RECORDS FOR THE EXERCISE:
○ ○ ○ ○

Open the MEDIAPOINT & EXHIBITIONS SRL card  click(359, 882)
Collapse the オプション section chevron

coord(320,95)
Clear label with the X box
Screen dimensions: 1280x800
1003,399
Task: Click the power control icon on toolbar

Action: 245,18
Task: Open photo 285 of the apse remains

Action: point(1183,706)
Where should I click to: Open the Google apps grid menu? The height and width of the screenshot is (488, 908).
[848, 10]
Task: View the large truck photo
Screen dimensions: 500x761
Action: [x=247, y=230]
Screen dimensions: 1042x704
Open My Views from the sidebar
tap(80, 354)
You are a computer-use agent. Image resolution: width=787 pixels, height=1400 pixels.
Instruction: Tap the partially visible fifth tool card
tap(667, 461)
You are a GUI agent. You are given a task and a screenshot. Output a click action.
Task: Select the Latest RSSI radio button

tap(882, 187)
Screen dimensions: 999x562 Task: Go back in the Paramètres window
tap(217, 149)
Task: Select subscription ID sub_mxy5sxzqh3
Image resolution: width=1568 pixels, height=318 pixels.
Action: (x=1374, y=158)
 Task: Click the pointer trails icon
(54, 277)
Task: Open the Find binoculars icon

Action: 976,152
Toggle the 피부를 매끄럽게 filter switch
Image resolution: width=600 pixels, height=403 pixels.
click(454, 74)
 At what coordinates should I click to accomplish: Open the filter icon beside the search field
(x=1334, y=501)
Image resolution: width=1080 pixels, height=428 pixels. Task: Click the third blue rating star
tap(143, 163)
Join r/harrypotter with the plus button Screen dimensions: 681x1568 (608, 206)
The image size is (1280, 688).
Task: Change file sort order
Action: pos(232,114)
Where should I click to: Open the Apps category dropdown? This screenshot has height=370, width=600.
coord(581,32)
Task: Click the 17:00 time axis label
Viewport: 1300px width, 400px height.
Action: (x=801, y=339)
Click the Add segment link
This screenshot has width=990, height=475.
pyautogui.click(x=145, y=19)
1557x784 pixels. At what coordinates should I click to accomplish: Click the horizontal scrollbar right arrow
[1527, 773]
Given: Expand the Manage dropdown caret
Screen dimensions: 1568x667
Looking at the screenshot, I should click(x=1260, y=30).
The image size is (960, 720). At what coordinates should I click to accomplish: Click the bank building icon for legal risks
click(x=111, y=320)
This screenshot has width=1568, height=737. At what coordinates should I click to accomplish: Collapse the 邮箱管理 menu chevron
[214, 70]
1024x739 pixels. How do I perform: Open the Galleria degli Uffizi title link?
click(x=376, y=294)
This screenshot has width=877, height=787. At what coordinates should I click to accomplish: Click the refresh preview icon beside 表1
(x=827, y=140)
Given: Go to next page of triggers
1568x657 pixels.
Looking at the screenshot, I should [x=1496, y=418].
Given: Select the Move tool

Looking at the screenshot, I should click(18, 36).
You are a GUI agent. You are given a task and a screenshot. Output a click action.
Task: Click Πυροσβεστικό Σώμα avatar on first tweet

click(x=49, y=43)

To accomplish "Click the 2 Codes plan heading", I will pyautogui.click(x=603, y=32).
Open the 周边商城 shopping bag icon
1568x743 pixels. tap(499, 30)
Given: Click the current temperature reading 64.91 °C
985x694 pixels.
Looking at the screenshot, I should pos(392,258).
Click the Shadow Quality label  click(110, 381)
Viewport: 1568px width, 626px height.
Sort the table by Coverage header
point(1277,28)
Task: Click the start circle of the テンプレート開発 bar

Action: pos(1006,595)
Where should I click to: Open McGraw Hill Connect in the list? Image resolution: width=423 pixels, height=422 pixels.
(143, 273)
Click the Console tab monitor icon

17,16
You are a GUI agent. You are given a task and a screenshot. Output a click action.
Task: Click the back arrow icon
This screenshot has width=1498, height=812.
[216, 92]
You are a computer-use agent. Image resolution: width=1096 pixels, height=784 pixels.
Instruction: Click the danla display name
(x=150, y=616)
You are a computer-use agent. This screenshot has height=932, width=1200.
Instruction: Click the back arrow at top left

○ ○ ○ ○

WHAT IS ASKED: Write out every line of the material above as a numbered list, leaving out the blank lines.

REPLY TO THE TASK:
1. Open the MEDIAPOINT & EXHIBITIONS SRL card  click(359, 882)
2. Collapse the オプション section chevron
3. coord(320,95)
4. Clear label with the X box
5. Screen dimensions: 1280x800
6. 1003,399
7. Task: Click the power control icon on toolbar
8. Action: 245,18
9. Task: Open photo 285 of the apse remains
10. Action: point(1183,706)
11. Where should I click to: Open the Google apps grid menu? The height and width of the screenshot is (488, 908).
12. [848, 10]
13. Task: View the large truck photo
14. Screen dimensions: 500x761
15. Action: [x=247, y=230]
16. Screen dimensions: 1042x704
17. Open My Views from the sidebar
18. tap(80, 354)
19. You are a computer-use agent. Image resolution: width=787 pixels, height=1400 pixels.
20. Instruction: Tap the partially visible fifth tool card
21. tap(667, 461)
22. You are a GUI agent. You are given a task and a screenshot. Output a click action.
23. Task: Select the Latest RSSI radio button
24. tap(882, 187)
25. Screen dimensions: 999x562 Task: Go back in the Paramètres window
26. tap(217, 149)
27. Task: Select subscription ID sub_mxy5sxzqh3
28. Image resolution: width=1568 pixels, height=318 pixels.
29. Action: (x=1374, y=158)
30.  Task: Click the pointer trails icon
31. (54, 277)
32. Task: Open the Find binoculars icon
33. Action: 976,152
34. Toggle the 피부를 매끄럽게 filter switch
35. Image resolution: width=600 pixels, height=403 pixels.
36. click(454, 74)
37.  At what coordinates should I click to accomplish: Open the filter icon beside the search field
38. (x=1334, y=501)
39. Image resolution: width=1080 pixels, height=428 pixels. Task: Click the third blue rating star
40. tap(143, 163)
41. Join r/harrypotter with the plus button Screen dimensions: 681x1568 (608, 206)
42. The image size is (1280, 688).
43. Task: Change file sort order
44. Action: pos(232,114)
45. Where should I click to: Open the Apps category dropdown? This screenshot has height=370, width=600.
46. coord(581,32)
47. Task: Click the 17:00 time axis label
48. Viewport: 1300px width, 400px height.
49. Action: (x=801, y=339)
50. Click the Add segment link
51. This screenshot has width=990, height=475.
52. pyautogui.click(x=145, y=19)
53. 1557x784 pixels. At what coordinates should I click to accomplish: Click the horizontal scrollbar right arrow
54. [1527, 773]
55. Given: Expand the Manage dropdown caret
56. Screen dimensions: 1568x667
57. Looking at the screenshot, I should click(x=1260, y=30).
58. The image size is (960, 720). At what coordinates should I click to accomplish: Click the bank building icon for legal risks
59. click(x=111, y=320)
60. This screenshot has width=1568, height=737. At what coordinates should I click to accomplish: Collapse the 邮箱管理 menu chevron
61. [214, 70]
62. 1024x739 pixels. How do I perform: Open the Galleria degli Uffizi title link?
63. click(x=376, y=294)
64. This screenshot has width=877, height=787. At what coordinates should I click to accomplish: Click the refresh preview icon beside 表1
65. (x=827, y=140)
66. Given: Go to next page of triggers
67. 1568x657 pixels.
68. Looking at the screenshot, I should [x=1496, y=418].
69. Given: Select the Move tool
70. Looking at the screenshot, I should click(18, 36).
71. You are a GUI agent. You are given a task and a screenshot. Output a click action.
72. Task: Click Πυροσβεστικό Σώμα avatar on first tweet
73. click(x=49, y=43)
74. To accomplish "Click the 2 Codes plan heading", I will pyautogui.click(x=603, y=32).
75. Open the 周边商城 shopping bag icon
76. 1568x743 pixels. tap(499, 30)
77. Given: Click the current temperature reading 64.91 °C
78. 985x694 pixels.
79. Looking at the screenshot, I should pos(392,258).
80. Click the Shadow Quality label  click(110, 381)
81. Viewport: 1568px width, 626px height.
82. Sort the table by Coverage header
83. point(1277,28)
84. Task: Click the start circle of the テンプレート開発 bar
85. Action: pos(1006,595)
86. Where should I click to: Open McGraw Hill Connect in the list? Image resolution: width=423 pixels, height=422 pixels.
87. (143, 273)
88. Click the Console tab monitor icon
89. 17,16
90. You are a GUI agent. You are given a task and a screenshot. Output a click action.
91. Task: Click the back arrow icon
92. This screenshot has width=1498, height=812.
93. [216, 92]
94. You are a computer-use agent. Image resolution: width=1096 pixels, height=784 pixels.
95. Instruction: Click the danla display name
96. (x=150, y=616)
97. You are a computer-use agent. This screenshot has height=932, width=1200.
98. Instruction: Click the back arrow at top left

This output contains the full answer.